Cookies do a lot more than just track you, and while clearing them is easy—and sometimes beneficial—doing so can make browsing the web more obnoxious. This is similar to the problem with clearing your cache. If you regularly clear your browser cache, your browsing will be slower. If you regularly clear your cookies, the web will be more annoying. You’ll see the same messages again that you’ve already cleared, and sites will keep asking you to log back in. Your browser usually has good reasons for storing cookies and other private data.
RELATED: What Is a Browser Cookie?
You’ll See Messages on Websites Over and Over Again
Many websites are designed to show messages the first time you visit them. They set a cookie in your browser indicating you’ve seen the message and don’t want to see it again in the future. If you visit the website a second time, you won’t see the message. But, if you clear your cookies, the website won’t realize you’ve visited it and will show you the message again.
We do that here on How-To Geek, in fact: when you visit our site for the first time, we display a one-time message asking if you’d like to sign up to our newsletter. If you decline this message, we won’t ask you to subscribe to the newsletter again for an entire year. We achieve that by storing a cookie on your system. But if you clear your cookies every day, you’ll see that overlay every day. In this case, the cookie is actually intended to stop the site from being intrusive.

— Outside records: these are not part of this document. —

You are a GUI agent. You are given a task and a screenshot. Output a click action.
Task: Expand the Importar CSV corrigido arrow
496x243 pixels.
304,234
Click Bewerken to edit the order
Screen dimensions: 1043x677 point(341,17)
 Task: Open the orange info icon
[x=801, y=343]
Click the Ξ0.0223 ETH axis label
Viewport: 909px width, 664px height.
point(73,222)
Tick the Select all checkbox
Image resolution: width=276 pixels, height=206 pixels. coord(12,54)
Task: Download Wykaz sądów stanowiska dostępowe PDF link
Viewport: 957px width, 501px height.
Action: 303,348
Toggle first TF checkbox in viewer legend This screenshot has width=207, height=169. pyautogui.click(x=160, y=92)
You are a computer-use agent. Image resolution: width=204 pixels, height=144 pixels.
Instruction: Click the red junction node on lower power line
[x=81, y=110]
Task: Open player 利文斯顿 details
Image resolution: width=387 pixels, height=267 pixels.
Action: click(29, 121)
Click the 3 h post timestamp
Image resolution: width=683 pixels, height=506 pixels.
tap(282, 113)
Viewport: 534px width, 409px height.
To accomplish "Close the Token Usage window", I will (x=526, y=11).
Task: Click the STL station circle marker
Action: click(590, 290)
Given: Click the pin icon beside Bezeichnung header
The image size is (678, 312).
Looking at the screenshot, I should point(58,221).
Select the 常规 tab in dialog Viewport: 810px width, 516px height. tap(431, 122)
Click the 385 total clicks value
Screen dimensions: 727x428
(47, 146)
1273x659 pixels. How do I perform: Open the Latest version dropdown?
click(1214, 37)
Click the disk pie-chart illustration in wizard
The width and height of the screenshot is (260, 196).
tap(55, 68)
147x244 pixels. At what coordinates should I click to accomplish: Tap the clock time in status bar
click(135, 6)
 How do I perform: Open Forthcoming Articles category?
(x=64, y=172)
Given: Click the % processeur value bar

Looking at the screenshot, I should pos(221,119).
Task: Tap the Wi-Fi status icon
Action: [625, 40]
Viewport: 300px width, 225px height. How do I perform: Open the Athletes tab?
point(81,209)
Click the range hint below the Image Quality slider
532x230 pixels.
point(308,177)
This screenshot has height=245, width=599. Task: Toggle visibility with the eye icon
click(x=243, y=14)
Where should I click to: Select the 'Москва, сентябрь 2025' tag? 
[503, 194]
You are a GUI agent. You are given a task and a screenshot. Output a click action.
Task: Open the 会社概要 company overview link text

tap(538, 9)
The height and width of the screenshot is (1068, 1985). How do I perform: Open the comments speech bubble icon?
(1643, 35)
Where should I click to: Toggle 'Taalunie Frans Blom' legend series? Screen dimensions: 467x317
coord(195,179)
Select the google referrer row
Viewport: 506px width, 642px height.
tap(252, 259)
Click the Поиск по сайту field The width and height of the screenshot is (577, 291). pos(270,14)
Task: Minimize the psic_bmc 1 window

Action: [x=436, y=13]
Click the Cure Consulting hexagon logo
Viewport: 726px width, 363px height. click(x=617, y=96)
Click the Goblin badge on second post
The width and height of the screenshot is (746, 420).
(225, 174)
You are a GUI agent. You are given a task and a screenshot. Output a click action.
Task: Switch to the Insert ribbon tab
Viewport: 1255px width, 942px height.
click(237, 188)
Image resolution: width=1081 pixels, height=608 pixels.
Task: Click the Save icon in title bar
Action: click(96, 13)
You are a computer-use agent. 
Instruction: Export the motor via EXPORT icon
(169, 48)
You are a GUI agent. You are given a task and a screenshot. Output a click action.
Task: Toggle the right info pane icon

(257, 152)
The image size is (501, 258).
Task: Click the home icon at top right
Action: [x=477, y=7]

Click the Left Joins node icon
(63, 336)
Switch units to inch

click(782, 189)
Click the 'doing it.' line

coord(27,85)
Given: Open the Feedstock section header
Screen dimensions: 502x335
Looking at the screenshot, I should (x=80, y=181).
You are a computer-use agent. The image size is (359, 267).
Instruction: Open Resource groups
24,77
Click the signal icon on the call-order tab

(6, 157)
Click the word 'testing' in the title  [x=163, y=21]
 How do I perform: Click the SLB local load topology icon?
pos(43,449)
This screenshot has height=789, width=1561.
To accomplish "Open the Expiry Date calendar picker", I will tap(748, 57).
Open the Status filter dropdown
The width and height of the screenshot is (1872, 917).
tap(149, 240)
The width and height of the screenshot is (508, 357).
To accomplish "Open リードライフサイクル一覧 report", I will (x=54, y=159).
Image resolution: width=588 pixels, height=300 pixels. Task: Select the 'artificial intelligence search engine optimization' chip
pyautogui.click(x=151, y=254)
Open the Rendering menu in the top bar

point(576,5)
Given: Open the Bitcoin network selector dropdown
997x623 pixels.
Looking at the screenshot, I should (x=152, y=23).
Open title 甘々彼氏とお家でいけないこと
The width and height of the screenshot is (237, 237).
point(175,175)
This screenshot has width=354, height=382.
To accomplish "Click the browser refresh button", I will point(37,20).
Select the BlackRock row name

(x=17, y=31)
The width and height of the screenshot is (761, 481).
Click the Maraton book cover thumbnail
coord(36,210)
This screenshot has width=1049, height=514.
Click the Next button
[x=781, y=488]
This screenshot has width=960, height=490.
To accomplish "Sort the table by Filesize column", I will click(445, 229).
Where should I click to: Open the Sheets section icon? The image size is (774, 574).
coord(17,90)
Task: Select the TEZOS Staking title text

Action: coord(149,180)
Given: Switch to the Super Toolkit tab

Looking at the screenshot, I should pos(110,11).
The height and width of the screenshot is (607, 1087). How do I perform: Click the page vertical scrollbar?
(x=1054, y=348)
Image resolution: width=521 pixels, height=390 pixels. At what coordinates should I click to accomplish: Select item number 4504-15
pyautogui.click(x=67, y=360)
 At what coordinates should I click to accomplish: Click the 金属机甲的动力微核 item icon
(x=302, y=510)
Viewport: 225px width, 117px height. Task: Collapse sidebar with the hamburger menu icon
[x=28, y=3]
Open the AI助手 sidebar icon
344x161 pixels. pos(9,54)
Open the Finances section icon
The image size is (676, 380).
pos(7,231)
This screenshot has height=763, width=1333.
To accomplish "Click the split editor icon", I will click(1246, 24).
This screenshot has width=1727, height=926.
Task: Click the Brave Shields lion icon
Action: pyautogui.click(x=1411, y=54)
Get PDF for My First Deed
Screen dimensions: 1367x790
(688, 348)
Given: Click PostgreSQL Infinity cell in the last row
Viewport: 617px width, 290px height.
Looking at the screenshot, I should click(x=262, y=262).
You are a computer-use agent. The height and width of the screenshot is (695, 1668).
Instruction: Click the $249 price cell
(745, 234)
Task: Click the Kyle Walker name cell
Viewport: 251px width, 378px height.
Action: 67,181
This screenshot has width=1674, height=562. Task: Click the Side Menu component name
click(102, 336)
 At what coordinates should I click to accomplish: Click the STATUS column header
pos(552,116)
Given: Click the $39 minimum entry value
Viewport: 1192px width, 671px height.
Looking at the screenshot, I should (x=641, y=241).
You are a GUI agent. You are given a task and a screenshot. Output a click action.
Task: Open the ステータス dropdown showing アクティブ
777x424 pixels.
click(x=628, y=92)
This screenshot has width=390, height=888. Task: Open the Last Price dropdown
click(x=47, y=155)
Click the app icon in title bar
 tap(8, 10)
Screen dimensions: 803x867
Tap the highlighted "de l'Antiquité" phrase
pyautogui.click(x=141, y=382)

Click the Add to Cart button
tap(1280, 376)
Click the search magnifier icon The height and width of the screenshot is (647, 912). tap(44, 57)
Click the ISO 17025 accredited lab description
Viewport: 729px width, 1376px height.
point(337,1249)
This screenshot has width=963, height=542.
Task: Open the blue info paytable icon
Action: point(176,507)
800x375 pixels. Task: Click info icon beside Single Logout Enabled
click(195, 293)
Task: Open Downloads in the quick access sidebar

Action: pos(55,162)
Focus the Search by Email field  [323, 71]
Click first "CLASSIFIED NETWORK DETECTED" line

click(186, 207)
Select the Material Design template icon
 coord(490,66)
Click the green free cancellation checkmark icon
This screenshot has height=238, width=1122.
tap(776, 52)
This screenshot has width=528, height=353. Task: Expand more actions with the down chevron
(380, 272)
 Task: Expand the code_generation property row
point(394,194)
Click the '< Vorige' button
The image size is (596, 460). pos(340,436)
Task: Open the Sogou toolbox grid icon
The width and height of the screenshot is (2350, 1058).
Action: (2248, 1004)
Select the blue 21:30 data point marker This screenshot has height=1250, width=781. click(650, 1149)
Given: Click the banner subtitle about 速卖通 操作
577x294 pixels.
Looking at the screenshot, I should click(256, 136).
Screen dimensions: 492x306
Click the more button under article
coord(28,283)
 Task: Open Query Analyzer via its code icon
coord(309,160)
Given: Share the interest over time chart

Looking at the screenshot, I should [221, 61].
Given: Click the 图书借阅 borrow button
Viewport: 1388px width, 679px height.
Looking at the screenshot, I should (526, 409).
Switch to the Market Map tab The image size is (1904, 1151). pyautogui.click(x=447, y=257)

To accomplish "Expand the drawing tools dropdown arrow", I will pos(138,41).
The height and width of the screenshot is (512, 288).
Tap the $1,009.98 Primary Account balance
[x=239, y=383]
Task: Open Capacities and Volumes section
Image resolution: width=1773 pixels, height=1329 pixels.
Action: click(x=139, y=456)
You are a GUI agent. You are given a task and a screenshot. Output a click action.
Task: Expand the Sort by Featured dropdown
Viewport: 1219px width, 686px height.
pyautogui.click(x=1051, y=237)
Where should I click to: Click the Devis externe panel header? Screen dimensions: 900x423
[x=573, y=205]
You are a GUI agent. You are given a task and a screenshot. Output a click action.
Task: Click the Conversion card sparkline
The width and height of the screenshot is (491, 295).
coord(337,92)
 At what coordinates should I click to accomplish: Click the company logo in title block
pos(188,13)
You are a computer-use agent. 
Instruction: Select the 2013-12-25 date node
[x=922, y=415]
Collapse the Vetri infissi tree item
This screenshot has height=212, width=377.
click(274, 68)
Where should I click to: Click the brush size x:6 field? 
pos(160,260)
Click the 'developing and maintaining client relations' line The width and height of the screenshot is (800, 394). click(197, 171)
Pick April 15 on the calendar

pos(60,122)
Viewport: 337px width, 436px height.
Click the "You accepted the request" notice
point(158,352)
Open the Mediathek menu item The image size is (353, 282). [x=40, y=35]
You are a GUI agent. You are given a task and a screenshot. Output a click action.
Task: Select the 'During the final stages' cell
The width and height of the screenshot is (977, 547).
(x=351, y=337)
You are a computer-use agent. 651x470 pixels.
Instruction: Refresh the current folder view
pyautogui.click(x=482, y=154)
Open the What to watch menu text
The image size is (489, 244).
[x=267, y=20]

Many, many other websites do similar things. Websites based in Europe, for example, often show cookie warnings when you visit them the first time. To hide the message so you don’t see it again, the website has to set a cookie in your browser. If you clear cookies—or prevent websites from setting cookies in the first place—you’ll see that cookie warning message each time you visit the site.
These are just a few examples, but you’ll run into repeated subscription, welcome, and warning messages on many different websites if you make clearing your cookies a habit. This is what cookies are designed for. They allow websites to store tiny bits of data in your web browser and remember various preferences between your visits.
Websites Will Keep Asking You to Sign Back In
If you clear your cookies, you’ll lose your login state and you’ll have to sign back into that account and all the other accounts you use. If you clear your cookies regularly, you’ll find you have to sign into your accounts a lot more often than most people.
You can mitigate this annoyance a bit by using a good password manager that fills out your login credentials for you, but it can still be irritating. And it gets even more annoying if you’re using two-factor authentication to protect your accounts, which you should. You’ll have to sign into your account with your username and password and then provide a two-factor authentication code after every time you clear your cookies. And who wants to do that?
RELATED: Why You Should Use a Password Manager, and How to Get Started
Websites like your bank or credit card company may ask you to answer additional security questions when you try to log in after clearing your cookies, too. They can’t remember you’ve previously signed in from your browser if you clear your cookies (that’s what happens when you select options like “Don’t ask again on this computer”), so you’ll find yourself with longer login processes.
Yes, cookies are also used to target ads based on your browsing activity. That’s why you might see ads for a product you were looking at on Amazon after browsing to another website, for example. But cookies aren’t just something used to track your browsing and advertise to you. They’re an important feature websites rely on. If you’re going to disable cookies entirely or regularly clear them, you’ll run into all kinds of annoyances all across the web. Whether that’s worth it is up to you.